I have a small dummy feedforward network defined in PyTorch in which I am making inference like the following -
import torch
import torch.nn as nn
device = torch.device("cpu")
n_input, n_hidden, n_out = 100, 150, 1
batch_size = 5000
data_x = torch.randn(batch_size, n_input)
data_x = data_x.to(device)
def create_model():
hidden_layers = [nn.Linear(n_hidden, n_hidden), nn.ReLU()]
model = nn.Sequential(*([
nn.Linear(n_input, n_hidden), nn.ReLU()] +
hidden_layers * 20 +
[nn.Linear(n_hidden, n_out), nn.Sigmoid()
]))
return model.to(device)
def make_prediction(model, data_x):
return model(data_x)
@profile
def main():
model = create_model()
y_pred = make_prediction(model, torch.randn(batch_size, n_input))
y_pred = make_prediction(model, torch.randn(batch_size, n_input))
y_pred = torch.rand((batch_size, n_out))
main()
I am interested in knowing how much memory each operation takes up.
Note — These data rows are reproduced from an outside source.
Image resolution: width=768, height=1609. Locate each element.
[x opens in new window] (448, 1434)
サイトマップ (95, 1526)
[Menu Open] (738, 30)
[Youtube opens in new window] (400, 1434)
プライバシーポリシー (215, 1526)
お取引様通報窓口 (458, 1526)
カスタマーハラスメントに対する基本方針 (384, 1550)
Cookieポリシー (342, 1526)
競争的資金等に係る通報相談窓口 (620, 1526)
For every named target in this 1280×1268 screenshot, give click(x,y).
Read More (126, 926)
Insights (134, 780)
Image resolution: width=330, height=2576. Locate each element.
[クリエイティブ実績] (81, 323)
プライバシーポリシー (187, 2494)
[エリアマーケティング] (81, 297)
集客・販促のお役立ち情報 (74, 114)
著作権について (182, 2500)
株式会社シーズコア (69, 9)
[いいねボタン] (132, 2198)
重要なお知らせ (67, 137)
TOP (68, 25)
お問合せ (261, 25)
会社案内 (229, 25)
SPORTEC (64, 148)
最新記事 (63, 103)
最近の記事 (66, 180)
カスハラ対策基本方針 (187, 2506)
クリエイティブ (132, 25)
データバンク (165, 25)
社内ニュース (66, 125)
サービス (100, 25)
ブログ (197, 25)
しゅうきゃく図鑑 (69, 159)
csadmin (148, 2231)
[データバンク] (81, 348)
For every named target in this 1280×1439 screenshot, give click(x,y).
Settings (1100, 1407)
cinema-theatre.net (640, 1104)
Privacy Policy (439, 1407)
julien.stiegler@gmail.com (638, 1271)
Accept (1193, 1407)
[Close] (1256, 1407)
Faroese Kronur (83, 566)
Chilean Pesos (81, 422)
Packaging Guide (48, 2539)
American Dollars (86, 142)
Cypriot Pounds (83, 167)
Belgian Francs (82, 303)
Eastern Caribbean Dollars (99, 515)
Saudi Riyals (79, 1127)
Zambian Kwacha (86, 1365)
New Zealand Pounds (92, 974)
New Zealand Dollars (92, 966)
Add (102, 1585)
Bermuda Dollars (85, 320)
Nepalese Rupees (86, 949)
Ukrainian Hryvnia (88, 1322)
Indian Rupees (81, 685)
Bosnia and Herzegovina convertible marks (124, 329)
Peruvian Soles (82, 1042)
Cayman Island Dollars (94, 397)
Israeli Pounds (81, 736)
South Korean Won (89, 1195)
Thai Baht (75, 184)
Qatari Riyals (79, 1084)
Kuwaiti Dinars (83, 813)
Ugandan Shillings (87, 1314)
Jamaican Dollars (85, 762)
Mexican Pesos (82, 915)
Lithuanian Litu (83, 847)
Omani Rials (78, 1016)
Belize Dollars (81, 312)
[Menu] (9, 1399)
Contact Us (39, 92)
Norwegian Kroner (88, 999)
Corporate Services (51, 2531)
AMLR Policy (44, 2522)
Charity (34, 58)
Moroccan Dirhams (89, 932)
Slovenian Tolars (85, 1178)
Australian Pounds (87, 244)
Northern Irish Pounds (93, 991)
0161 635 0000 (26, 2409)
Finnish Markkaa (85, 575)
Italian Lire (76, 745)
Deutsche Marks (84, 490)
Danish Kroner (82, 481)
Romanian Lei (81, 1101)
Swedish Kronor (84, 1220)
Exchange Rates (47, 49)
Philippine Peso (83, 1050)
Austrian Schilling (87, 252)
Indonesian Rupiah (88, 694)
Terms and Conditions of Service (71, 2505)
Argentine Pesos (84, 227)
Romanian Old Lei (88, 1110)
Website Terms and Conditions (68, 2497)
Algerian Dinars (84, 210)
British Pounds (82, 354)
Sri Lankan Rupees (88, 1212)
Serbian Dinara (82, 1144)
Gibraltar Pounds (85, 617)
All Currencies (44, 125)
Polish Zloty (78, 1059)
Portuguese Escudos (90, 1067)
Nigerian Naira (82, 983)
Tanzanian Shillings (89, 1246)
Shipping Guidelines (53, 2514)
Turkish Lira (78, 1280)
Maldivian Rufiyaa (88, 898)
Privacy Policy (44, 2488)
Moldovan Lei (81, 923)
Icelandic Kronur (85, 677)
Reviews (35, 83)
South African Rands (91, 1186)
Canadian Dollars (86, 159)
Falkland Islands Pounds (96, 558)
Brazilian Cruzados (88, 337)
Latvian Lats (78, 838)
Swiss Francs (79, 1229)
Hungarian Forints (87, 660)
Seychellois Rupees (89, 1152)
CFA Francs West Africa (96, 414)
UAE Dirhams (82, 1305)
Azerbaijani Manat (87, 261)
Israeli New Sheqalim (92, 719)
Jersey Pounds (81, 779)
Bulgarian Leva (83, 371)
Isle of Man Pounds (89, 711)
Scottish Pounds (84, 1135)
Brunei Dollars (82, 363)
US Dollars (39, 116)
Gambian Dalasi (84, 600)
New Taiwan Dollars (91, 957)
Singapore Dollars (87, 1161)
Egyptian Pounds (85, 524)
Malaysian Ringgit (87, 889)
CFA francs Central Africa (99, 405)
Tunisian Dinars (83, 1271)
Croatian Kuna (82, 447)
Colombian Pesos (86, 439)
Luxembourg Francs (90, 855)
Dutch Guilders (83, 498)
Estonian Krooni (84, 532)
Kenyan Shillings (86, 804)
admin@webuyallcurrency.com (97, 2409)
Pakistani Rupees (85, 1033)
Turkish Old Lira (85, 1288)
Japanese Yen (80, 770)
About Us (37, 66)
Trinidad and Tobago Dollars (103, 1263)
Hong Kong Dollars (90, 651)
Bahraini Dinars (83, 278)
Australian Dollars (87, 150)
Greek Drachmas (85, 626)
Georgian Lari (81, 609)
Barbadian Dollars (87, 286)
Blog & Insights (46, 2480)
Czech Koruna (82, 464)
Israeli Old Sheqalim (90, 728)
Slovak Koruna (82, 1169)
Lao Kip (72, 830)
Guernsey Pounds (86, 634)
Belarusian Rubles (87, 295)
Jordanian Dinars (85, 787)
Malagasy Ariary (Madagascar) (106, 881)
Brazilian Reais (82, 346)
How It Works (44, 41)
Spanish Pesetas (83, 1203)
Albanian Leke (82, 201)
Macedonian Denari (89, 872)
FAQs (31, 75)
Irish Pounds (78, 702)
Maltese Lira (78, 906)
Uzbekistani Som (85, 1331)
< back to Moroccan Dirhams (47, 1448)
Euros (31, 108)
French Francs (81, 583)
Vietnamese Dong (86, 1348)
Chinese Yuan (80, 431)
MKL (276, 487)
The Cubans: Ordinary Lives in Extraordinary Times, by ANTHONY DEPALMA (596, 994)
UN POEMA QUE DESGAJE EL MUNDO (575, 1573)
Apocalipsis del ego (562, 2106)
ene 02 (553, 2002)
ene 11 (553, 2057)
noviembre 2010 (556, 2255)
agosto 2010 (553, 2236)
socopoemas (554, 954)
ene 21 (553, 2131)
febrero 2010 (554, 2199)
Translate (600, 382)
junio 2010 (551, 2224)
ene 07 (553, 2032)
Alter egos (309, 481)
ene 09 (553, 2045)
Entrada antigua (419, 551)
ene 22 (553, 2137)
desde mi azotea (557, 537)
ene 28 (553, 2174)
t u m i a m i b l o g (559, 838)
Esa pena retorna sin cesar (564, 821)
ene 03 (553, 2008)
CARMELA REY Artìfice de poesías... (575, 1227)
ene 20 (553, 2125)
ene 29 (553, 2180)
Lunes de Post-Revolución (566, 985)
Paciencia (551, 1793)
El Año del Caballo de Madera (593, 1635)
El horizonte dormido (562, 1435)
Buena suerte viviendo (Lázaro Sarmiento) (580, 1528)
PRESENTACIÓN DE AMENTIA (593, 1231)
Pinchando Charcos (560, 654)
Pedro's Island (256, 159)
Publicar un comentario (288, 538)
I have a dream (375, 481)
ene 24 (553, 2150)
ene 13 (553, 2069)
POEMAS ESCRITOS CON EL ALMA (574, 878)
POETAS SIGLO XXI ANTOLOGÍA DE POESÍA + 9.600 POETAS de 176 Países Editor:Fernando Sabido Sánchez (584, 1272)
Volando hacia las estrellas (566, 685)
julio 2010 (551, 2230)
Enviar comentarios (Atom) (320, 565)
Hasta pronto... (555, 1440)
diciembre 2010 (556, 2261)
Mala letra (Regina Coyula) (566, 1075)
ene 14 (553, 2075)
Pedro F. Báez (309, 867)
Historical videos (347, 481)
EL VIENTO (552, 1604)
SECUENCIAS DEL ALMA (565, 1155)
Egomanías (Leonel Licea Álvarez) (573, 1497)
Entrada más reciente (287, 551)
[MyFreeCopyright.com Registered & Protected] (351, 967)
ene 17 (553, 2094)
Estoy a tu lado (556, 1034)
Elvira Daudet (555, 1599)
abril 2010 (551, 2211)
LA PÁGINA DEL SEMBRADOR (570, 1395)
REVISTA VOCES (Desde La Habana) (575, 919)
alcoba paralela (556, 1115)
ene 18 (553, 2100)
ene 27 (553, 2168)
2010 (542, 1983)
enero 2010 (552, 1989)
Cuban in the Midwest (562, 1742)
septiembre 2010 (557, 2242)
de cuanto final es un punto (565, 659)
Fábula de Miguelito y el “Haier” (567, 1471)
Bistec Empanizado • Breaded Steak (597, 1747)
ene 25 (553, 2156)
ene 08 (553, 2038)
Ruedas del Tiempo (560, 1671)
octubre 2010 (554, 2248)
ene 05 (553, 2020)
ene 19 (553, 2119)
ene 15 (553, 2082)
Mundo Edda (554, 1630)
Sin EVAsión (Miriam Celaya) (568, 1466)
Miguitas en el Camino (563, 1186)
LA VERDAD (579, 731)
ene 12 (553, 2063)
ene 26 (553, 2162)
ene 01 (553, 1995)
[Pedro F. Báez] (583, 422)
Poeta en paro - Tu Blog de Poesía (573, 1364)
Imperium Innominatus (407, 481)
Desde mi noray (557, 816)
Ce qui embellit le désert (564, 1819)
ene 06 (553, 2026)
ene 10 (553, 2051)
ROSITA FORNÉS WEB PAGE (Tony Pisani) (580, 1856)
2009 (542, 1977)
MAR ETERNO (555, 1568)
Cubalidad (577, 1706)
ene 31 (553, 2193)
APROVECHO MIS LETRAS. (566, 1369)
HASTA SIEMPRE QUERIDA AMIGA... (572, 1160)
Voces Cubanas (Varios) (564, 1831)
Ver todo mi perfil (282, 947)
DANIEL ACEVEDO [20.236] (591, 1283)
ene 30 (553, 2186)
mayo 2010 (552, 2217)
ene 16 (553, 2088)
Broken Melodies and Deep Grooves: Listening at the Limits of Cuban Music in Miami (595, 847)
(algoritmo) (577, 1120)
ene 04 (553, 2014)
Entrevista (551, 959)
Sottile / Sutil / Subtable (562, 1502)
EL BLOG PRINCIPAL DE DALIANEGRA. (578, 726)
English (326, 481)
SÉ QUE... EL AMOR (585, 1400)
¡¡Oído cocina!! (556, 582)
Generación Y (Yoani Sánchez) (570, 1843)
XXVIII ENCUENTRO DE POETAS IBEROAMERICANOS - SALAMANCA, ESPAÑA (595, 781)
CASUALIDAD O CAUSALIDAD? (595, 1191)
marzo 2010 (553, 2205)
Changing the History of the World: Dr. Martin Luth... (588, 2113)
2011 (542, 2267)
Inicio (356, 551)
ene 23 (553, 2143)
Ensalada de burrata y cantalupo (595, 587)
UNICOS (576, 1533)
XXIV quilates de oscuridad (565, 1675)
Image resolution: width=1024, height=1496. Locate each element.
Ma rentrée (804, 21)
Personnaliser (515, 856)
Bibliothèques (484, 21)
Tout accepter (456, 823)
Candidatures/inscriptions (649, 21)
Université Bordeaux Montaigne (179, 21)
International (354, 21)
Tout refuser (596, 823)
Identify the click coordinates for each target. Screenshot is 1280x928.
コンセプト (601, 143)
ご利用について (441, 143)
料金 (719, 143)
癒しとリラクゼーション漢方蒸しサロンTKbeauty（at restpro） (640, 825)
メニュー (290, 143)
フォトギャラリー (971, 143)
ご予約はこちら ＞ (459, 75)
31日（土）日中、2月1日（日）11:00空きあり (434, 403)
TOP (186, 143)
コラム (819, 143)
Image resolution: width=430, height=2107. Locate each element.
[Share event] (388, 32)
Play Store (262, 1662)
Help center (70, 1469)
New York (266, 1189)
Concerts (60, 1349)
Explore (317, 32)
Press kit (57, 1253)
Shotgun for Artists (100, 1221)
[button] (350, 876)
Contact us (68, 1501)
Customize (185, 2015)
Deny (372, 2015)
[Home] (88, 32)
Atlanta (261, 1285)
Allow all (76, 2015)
Using memory-profiler (I run python -m memory_profiler main.py), I profile the code and get this result -
Filename: main.py
Line # Mem usage Increment Occurrences Line Contents
=============================================================
26 270.777 MiB 270.777 MiB 1 @profile
27 def main():
28 271.773 MiB 0.996 MiB 1 model = create_model()
29
30 396.586 MiB 124.812 MiB 1 y_pred = make_prediction(model, torch.randn(batch_size, n_input))
31 513.059 MiB 116.473 MiB 1 y_pred = make_prediction(model, torch.randn(batch_size, n_input))
32 513.059 MiB 0.000 MiB 1 y_pred = torch.rand((batch_size, n_out))
Could someone please explain this result? Specifically, I am not sure if I understand why the total memory usage keeps culminating after every inference call. Once the inference is ran, and y_pred computed, why does torch still keeps using around 120 MB?
To check if y_pred itself is not taking up that much memory, I create another random y_pred like array at the end, and as you can see, it’s using almost no memory. All of the ~120MB is used for the intermediate computations for running data_x through the network, and yet, that memory is not released once the computations are completed, and y_pred calculated.
Am I understanding this wrong or does memory-profiler does not work with torch? In order to try and ensure this is not some GPU related issue that memory-profiler cannot track, I am forcing everything to happen on CPU.
Any help is appreciated. Thanks!
EDIT: I tried @torch.no_grad() and torch.cuda.empty_cache() and that does not fix this issue.